File ~/miniforge3/envs/mypython3/lib/python3.9/site-packages/sklearn/utils/validation.py:753, in check_array(array, accept_sparse, accept_large_sparse, dtype, order, copy, force_all_finite, ensure_2d, allow_nd, ensure_min_samples, ensure_min_features, estimator, input_name)
662 """Input validation on an array, list, sparse matrix or similar.
663
664 By default, the input is checked to be a non-empty 2D array containing
(...)
750 The converted and validated array.
751 """
752 if isinstance(array, np.matrix):
--> 753 raise TypeError(
754 "np.matrix is not supported. Please convert to a numpy array with "
755 "np.asarray.
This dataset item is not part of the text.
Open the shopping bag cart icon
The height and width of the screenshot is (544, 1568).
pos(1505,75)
For more information see: "
756 "https://numpy.org/doc/stable/reference/generated/numpy.matrix.html"
757 )
759 xp, is_array_api_compliant = get_namespace(array)
761 # store reference to original array to check if copy is needed when
762 # function returns

TypeError: np.matrix is not supported. Please convert to a numpy array with np.asarray. For more information see: https://numpy.org/doc/stable/reference/generated/numpy.matrix.html

Please provide information on what is in your adata.X.

It is:
<302045x22050 sparse matrix of type '<class 'numpy.float32'>'
with 562021468 stored elements in Compressed Sparse Row format>

The following has been applied to count data to generate adata.X:
sc.pp.normalize_per_cell(adata, counts_per_cell_after=1e4)
sc.pp.log1p(adata)

Thanks!

As a way to get you going with your analysis, run sc.pp.scale() on the object after subsetting it to highly variable genes. You'll probably want to do that before the PCA anyway. This should turn .X into a dense numpy array which is what this was fed in recent times.
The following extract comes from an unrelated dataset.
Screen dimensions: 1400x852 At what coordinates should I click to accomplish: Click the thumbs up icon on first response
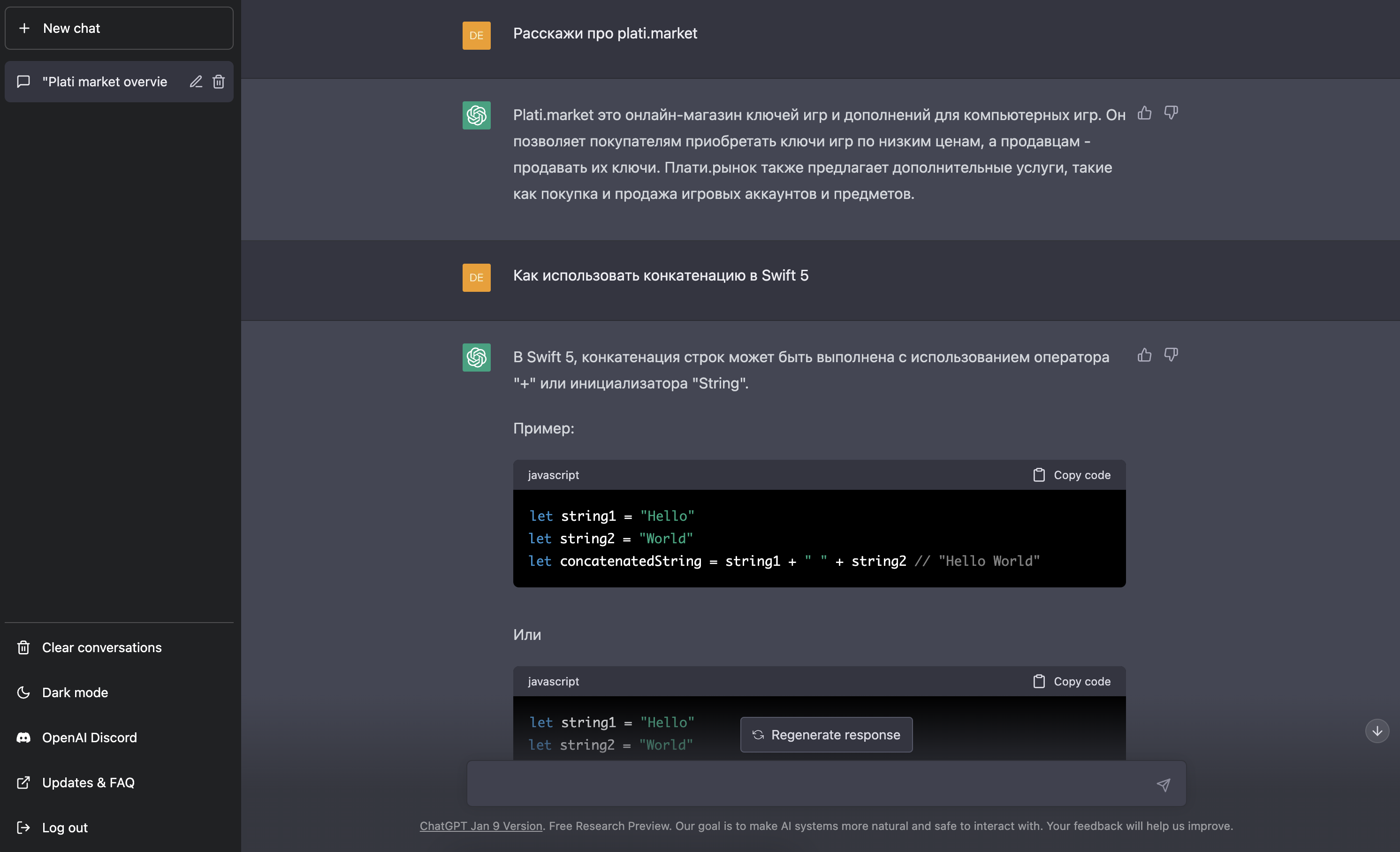pos(1145,112)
I think I know how to fix the sparse version, but can't get into the local computing setup to test my hypothesis.

I have pushed a fix to the sparse scenario to GitHub, install it via pip install git+https://github.com/Teichlab/bbknn.git. At some point sklearn stopped supporting numpy matrices, which is what scipy sparse arrays become when .todense()'d. Thanks for bringing this to my attention.

Thank you for updating that so quickly, much appreciated - I'm no longer getting the error.